素晴らしく充実した生活を送れている実感に自然と口角が上がる。仕事の進みはすこぶる順調で、マンションに帰れば年下の恋人が待っていて、就寝前の程よい運動にも付き合ってくれる。したあとは煙草もうまい。杏里のほうへけむりが行かないよう注意しつつスマートフォンを覗いていたが、やはりどうにも誤魔化しがきかなくて、仕方なく明治は下着とスウェットをさがして身に着ける。
「どこ行くの……」
「ん~? 何か食ってくる」
「え、この時間に?」
「自分でするから杏里は寝てていいよ」
明治も重々承知だったが食欲が睡眠欲を押しのけてしまうのだから他に手立てもないだろう。初夏と盛夏のちょうど真ん中あたりの気候で、そもそも全室自動制御の空調の恩恵で頓着する必要はないのだが風邪の心配は無用。ついでにシャワーも済ませればいいかと上には何も着なかった。

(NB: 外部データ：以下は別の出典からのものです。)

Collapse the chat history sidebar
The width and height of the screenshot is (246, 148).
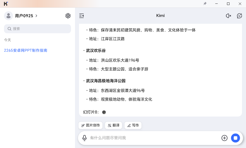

キッチンストッカーや冷蔵庫を覗いてメニューをいくつか頭の中に選び出す。杏里の姿を目にするとつい遅い夕食より先に彼に手を伸ばしてしまうため、こういうことはすくなくなかった。よって食材は常に備蓄がある。同棲してからは時間的な余裕の関係ですっかり杏里に任せきりになっているけれど、明治もだてに三十年生きてきてない。むしろ料理は好きなほうで、暇がある時はストレス発散にローストビーフや鶏チャーシューを作ったりよくしていた。
キャベツやじゃがいも、人参をすこしずつ出してコンソメのもとを用意する。炭水化物をどうするか考えているといつの間にベッドから出てきていたのか杏里が明治の手から引き取って、流水で洗ってから皮をむき始める。
「杏里くん?」
「俺やっとくから、七緒はシャワー行ってくれば」
「……うん」
口調はぶっきらぼうでも優しさが嬉しかった。20代の若者らしく薄い腰から、先程までたっぷり世話になっていた尻の罪作りなラインを掌でわざといやらしくたどり降りると大きな眼で睨まれた。かわいくて笑ってしまいながら、お言葉に甘えて明治はバスルームへ行く。